Progressivement, le programme gagne de l’ampleur. A la rentrée scolaire 2024, une deuxième cohorte de 2 000 écoles est venue s’ajouter aux 626 volontaires initiales, ce qui représente désormais 30 % de la totalité des établissements du primaire. L’objectif étant de couvrir à terme l’ensemble des 8 000 écoles publiques. Cette année, le ministère a lancé un autre dispositif baptisé « collèges pionniers », qui concerne 200 établissements du secondaire. L’accent est cette fois surtout mis sur les activités parascolaires, le développement socio-affectif des élèves, mais aussi le risque de décrochage scolaire. Tous les enseignants ont bénéficié d’une revalorisation salariale, et certains de ceux qui exercent dans les écoles pionnières, détentrices d’un label répondant à 12 critères qualité, ont reçu une prime de 1 000 euros.

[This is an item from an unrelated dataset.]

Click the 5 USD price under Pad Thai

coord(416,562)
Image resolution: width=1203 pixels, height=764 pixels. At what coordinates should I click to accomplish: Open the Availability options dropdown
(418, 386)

Ce qui soulève la question du coût total de ce type de plans de grande envergure. « Le Maroc consacrait déjà 6 % de son PIB à l’éducation, ce qui est conséquent en comparaison internationale, alors même que les acquis des élèves restent très faibles. Le gouvernement a encore fait un effort budgétaire supplémentaire, mais avec une nouvelle logique d’impact axée sur les apprentissages », explique le ministère de l’Education. A l’horizon 2027, le Maroc entend bien remonter dans l’enquête internationale Timss, réalisée tous les quatre ans, dédiée aux résultats des élèves en mathématiques et en sciences, qui la classait à la 56ᵉ place sur 58 pays dans son édition 2023, malgré une légère amélioration des résultats en primaire. Jusqu’à rivaliser avec la France en 2031 ? A moins que cette dernière ne redresse elle aussi la barre, pourquoi pas en s’inspirant de certaines des recettes marocaines…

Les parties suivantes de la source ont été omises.